What the task asks —
Below are the entries; state how many of their lines contain the string "agent", and nothing more.

Material to process —
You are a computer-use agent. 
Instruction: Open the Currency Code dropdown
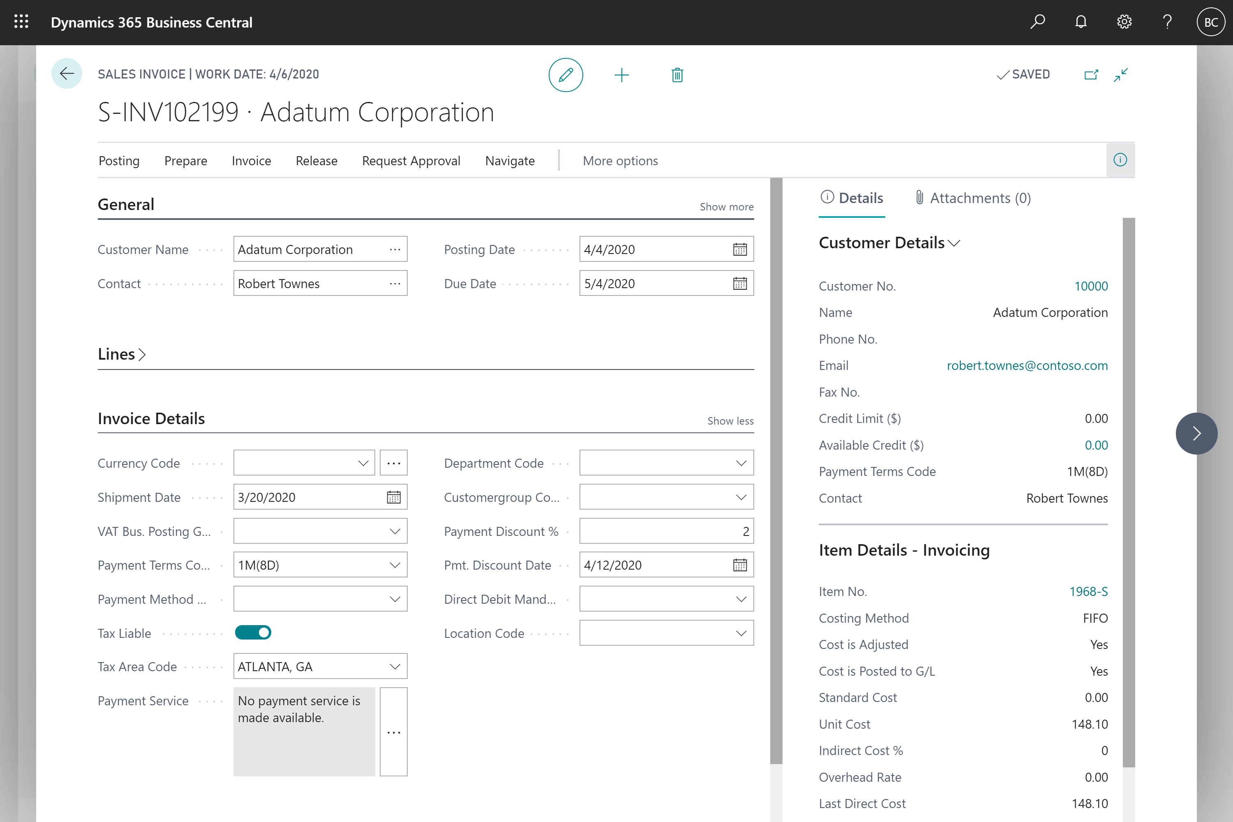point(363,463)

...

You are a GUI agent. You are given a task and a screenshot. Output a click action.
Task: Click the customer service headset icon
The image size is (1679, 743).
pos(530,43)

...

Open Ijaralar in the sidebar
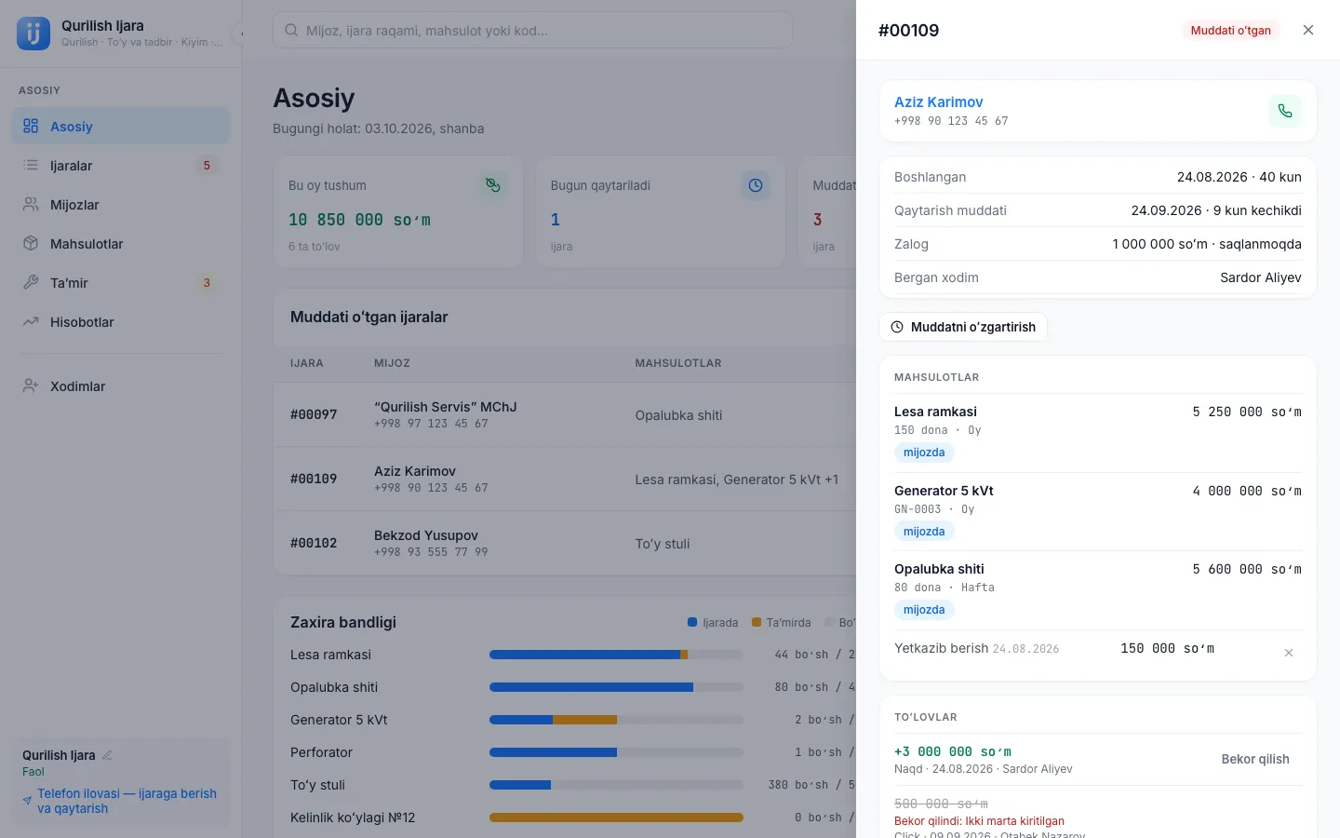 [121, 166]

Response box —
2